_Exercise aim_
Replace "Where should I click to" with "Where do I tap to" everywhere it occurs in the items below, and leave everything else unchanged. Reproduce the full set of items with that substitution made.

● ● ●

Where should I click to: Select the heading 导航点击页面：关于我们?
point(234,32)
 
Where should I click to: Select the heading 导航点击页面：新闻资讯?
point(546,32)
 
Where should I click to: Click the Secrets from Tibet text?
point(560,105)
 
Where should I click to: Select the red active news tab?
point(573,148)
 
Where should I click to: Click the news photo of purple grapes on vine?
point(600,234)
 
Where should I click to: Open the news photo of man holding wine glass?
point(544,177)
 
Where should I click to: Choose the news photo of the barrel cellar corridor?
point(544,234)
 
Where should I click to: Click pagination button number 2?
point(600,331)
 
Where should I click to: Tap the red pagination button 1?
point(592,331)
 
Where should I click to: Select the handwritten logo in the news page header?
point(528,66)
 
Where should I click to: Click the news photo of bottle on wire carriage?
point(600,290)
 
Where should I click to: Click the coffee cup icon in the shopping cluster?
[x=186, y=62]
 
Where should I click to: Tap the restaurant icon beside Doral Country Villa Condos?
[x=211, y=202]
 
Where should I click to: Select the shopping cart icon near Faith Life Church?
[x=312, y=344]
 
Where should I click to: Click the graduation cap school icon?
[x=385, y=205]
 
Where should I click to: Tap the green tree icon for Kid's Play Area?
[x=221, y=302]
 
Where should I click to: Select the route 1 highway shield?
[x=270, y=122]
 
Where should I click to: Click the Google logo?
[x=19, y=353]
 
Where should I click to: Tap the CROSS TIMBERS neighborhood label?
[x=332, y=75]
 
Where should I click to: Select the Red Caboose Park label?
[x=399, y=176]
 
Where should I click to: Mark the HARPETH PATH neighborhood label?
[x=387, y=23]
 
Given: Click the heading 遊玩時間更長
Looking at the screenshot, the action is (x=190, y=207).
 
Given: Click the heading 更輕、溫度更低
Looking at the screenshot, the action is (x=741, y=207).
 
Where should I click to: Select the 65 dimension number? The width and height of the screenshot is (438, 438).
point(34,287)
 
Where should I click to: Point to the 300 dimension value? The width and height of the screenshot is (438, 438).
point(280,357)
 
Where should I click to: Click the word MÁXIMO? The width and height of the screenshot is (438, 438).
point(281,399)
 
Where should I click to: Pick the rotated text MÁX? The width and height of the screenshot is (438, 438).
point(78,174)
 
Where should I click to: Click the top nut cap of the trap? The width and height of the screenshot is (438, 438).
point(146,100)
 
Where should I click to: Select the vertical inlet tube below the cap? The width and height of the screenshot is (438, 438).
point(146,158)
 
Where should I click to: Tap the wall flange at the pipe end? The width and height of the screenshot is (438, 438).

● ● ●

_Task response_
Where do I tap to: Select the heading 导航点击页面：关于我们?
point(234,32)
 
Where do I tap to: Select the heading 导航点击页面：新闻资讯?
point(546,32)
 
Where do I tap to: Click the Secrets from Tibet text?
point(560,105)
 
Where do I tap to: Select the red active news tab?
point(573,148)
 
Where do I tap to: Click the news photo of purple grapes on vine?
point(600,234)
 
Where do I tap to: Open the news photo of man holding wine glass?
point(544,177)
 
Where do I tap to: Choose the news photo of the barrel cellar corridor?
point(544,234)
 
Where do I tap to: Click pagination button number 2?
point(600,331)
 
Where do I tap to: Tap the red pagination button 1?
point(592,331)
 
Where do I tap to: Select the handwritten logo in the news page header?
point(528,66)
 
Where do I tap to: Click the news photo of bottle on wire carriage?
point(600,290)
 
Where do I tap to: Click the coffee cup icon in the shopping cluster?
[x=186, y=62]
 
Where do I tap to: Tap the restaurant icon beside Doral Country Villa Condos?
[x=211, y=202]
 
Where do I tap to: Select the shopping cart icon near Faith Life Church?
[x=312, y=344]
 
Where do I tap to: Click the graduation cap school icon?
[x=385, y=205]
 
Where do I tap to: Tap the green tree icon for Kid's Play Area?
[x=221, y=302]
 
Where do I tap to: Select the route 1 highway shield?
[x=270, y=122]
 
Where do I tap to: Click the Google logo?
[x=19, y=353]
 
Where do I tap to: Tap the CROSS TIMBERS neighborhood label?
[x=332, y=75]
 
Where do I tap to: Select the Red Caboose Park label?
[x=399, y=176]
 
Where do I tap to: Mark the HARPETH PATH neighborhood label?
[x=387, y=23]
 
Given: Click the heading 遊玩時間更長
Looking at the screenshot, the action is (x=190, y=207).
 
Given: Click the heading 更輕、溫度更低
Looking at the screenshot, the action is (x=741, y=207).
 
Where do I tap to: Select the 65 dimension number? The width and height of the screenshot is (438, 438).
point(34,287)
 
Where do I tap to: Point to the 300 dimension value? The width and height of the screenshot is (438, 438).
point(280,357)
 
Where do I tap to: Click the word MÁXIMO? The width and height of the screenshot is (438, 438).
point(281,399)
 
Where do I tap to: Pick the rotated text MÁX? The width and height of the screenshot is (438, 438).
point(78,174)
 
Where do I tap to: Click the top nut cap of the trap? The width and height of the screenshot is (438, 438).
point(146,100)
 
Where do I tap to: Select the vertical inlet tube below the cap? The width and height of the screenshot is (438, 438).
point(146,158)
 
Where do I tap to: Tap the wall flange at the pipe end? The width and height of the screenshot is (438, 438).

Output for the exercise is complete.